━━━━━ DATA EXCERPTS ━━━━━
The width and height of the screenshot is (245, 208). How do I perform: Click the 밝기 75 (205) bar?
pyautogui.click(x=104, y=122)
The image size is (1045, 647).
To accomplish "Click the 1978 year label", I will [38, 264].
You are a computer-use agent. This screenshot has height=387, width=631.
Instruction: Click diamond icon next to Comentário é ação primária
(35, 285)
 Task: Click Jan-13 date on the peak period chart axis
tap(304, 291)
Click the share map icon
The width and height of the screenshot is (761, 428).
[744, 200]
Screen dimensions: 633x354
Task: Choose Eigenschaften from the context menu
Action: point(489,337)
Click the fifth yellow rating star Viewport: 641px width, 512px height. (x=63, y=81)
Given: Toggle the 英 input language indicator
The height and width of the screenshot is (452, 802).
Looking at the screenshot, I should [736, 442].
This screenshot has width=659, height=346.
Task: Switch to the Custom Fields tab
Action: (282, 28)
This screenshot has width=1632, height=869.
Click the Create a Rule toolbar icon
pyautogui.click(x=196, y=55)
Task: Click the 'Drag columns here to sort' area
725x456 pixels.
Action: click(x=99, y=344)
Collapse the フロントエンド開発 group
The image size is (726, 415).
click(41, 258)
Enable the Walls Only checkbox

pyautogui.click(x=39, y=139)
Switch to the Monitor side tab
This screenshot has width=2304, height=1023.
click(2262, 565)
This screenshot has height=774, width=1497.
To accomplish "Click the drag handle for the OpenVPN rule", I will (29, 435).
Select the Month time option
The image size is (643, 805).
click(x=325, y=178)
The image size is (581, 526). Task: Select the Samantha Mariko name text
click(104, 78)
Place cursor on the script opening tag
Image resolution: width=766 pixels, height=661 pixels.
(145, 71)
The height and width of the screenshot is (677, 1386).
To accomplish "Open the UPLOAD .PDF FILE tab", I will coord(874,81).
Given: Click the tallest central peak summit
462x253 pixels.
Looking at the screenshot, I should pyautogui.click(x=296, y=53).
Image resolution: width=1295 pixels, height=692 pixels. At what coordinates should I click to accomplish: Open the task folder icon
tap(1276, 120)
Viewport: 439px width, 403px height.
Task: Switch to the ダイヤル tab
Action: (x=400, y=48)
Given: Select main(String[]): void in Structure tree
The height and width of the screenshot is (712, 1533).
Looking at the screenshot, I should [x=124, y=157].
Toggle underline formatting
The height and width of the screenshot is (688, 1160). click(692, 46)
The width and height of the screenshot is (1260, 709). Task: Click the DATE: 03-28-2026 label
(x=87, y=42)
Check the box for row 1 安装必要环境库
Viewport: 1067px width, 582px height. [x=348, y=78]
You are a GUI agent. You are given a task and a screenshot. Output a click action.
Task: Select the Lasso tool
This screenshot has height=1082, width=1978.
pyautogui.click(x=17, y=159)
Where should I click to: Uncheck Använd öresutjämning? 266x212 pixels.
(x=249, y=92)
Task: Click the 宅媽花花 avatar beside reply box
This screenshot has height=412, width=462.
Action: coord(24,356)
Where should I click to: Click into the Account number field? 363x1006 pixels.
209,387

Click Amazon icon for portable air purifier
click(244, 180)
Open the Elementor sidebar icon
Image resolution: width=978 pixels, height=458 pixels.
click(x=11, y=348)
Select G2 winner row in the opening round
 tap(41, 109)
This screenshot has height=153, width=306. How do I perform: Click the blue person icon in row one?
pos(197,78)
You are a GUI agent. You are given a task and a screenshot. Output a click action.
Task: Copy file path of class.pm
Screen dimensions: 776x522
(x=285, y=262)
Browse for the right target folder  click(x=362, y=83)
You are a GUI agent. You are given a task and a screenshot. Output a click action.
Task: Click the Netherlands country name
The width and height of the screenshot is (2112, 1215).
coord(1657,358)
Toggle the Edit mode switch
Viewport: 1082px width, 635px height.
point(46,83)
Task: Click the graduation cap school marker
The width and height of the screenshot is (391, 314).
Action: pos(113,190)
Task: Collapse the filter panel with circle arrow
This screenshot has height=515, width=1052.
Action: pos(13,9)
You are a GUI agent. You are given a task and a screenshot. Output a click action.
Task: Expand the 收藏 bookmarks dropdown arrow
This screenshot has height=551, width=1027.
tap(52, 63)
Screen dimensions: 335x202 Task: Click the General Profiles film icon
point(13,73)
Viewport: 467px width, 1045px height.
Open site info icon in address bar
━━━━━
#### EXERCISE GOAL
Convert all of the items above into a JSON array of strings with one string per line, omitting any blank lines.

#### SOLUTION BELOW
[
  "The width and height of the screenshot is (245, 208). How do I perform: Click the 밝기 75 (205) bar?",
  "pyautogui.click(x=104, y=122)",
  "The image size is (1045, 647).",
  "To accomplish \"Click the 1978 year label\", I will [38, 264].",
  "You are a computer-use agent. This screenshot has height=387, width=631.",
  "Instruction: Click diamond icon next to Comentário é ação primária",
  "(35, 285)",
  " Task: Click Jan-13 date on the peak period chart axis",
  "tap(304, 291)",
  "Click the share map icon",
  "The width and height of the screenshot is (761, 428).",
  "[744, 200]",
  "Screen dimensions: 633x354",
  "Task: Choose Eigenschaften from the context menu",
  "Action: point(489,337)",
  "Click the fifth yellow rating star Viewport: 641px width, 512px height. (x=63, y=81)",
  "Given: Toggle the 英 input language indicator",
  "The height and width of the screenshot is (452, 802).",
  "Looking at the screenshot, I should [736, 442].",
  "This screenshot has width=659, height=346.",
  "Task: Switch to the Custom Fields tab",
  "Action: (282, 28)",
  "This screenshot has width=1632, height=869.",
  "Click the Create a Rule toolbar icon",
  "pyautogui.click(x=196, y=55)",
  "Task: Click the 'Drag columns here to sort' area",
  "725x456 pixels.",
  "Action: click(x=99, y=344)",
  "Collapse the フロントエンド開発 group",
  "The image size is (726, 415).",
  "click(41, 258)",
  "Enable the Walls Only checkbox",
  "pyautogui.click(x=39, y=139)",
  "Switch to the Monitor side tab",
  "This screenshot has width=2304, height=1023.",
  "click(2262, 565)",
  "This screenshot has height=774, width=1497.",
  "To accomplish \"Click the drag handle for the OpenVPN rule\", I will (29, 435).",
  "Select the Month time option",
  "The image size is (643, 805).",
  "click(x=325, y=178)",
  "The image size is (581, 526). Task: Select the Samantha Mariko name text",
  "click(104, 78)",
  "Place cursor on the script opening tag",
  "Image resolution: width=766 pixels, height=661 pixels.",
  "(145, 71)",
  "The height and width of the screenshot is (677, 1386).",
  "To accomplish \"Open the UPLOAD .PDF FILE tab\", I will coord(874,81).",
  "Given: Click the tallest central peak summit",
  "462x253 pixels.",
  "Looking at the screenshot, I should pyautogui.click(x=296, y=53).",
  "Image resolution: width=1295 pixels, height=692 pixels. At what coordinates should I click to accomplish: Open the task folder icon",
  "tap(1276, 120)",
  "Viewport: 439px width, 403px height.",
  "Task: Switch to the ダイヤル tab",
  "Action: (x=400, y=48)",
  "Given: Select main(String[]): void in Structure tree",
  "The height and width of the screenshot is (712, 1533).",
  "Looking at the screenshot, I should [x=124, y=157].",
  "Toggle underline formatting",
  "The height and width of the screenshot is (688, 1160). click(692, 46)",
  "The width and height of the screenshot is (1260, 709). Task: Click the DATE: 03-28-2026 label",
  "(x=87, y=42)",
  "Check the box for row 1 安装必要环境库",
  "Viewport: 1067px width, 582px height. [x=348, y=78]",
  "You are a GUI agent. You are given a task and a screenshot. Output a click action.",
  "Task: Select the Lasso tool",
  "This screenshot has height=1082, width=1978.",
  "pyautogui.click(x=17, y=159)",
  "Where should I click to: Uncheck Använd öresutjämning? 266x212 pixels.",
  "(x=249, y=92)",
  "Task: Click the 宅媽花花 avatar beside reply box",
  "This screenshot has height=412, width=462.",
  "Action: coord(24,356)",
  "Where should I click to: Click into the Account number field? 363x1006 pixels.",
  "209,387",
  "Click Amazon icon for portable air purifier",
  "click(244, 180)",
  "Open the Elementor sidebar icon",
  "Image resolution: width=978 pixels, height=458 pixels.",
  "click(x=11, y=348)",
  "Select G2 winner row in the opening round",
  " tap(41, 109)",
  "This screenshot has height=153, width=306. How do I perform: Click the blue person icon in row one?",
  "pos(197,78)",
  "You are a GUI agent. You are given a task and a screenshot. Output a click action.",
  "Task: Copy file path of class.pm",
  "Screen dimensions: 776x522",
  "(x=285, y=262)",
  "Browse for the right target folder  click(x=362, y=83)",
  "You are a GUI agent. You are given a task and a screenshot. Output a click action.",
  "Task: Click the Netherlands country name",
  "The width and height of the screenshot is (2112, 1215).",
  "coord(1657,358)",
  "Toggle the Edit mode switch",
  "Viewport: 1082px width, 635px height.",
  "point(46,83)",
  "Task: Click the graduation cap school marker",
  "The width and height of the screenshot is (391, 314).",
  "Action: pos(113,190)",
  "Task: Collapse the filter panel with circle arrow",
  "This screenshot has height=515, width=1052.",
  "Action: pos(13,9)",
  "You are a GUI agent. You are given a task and a screenshot. Output a click action.",
  "Task: Expand the 收藏 bookmarks dropdown arrow",
  "This screenshot has height=551, width=1027.",
  "tap(52, 63)",
  "Screen dimensions: 335x202 Task: Click the General Profiles film icon",
  "point(13,73)",
  "Viewport: 467px width, 1045px height.",
  "Open site info icon in address bar"
]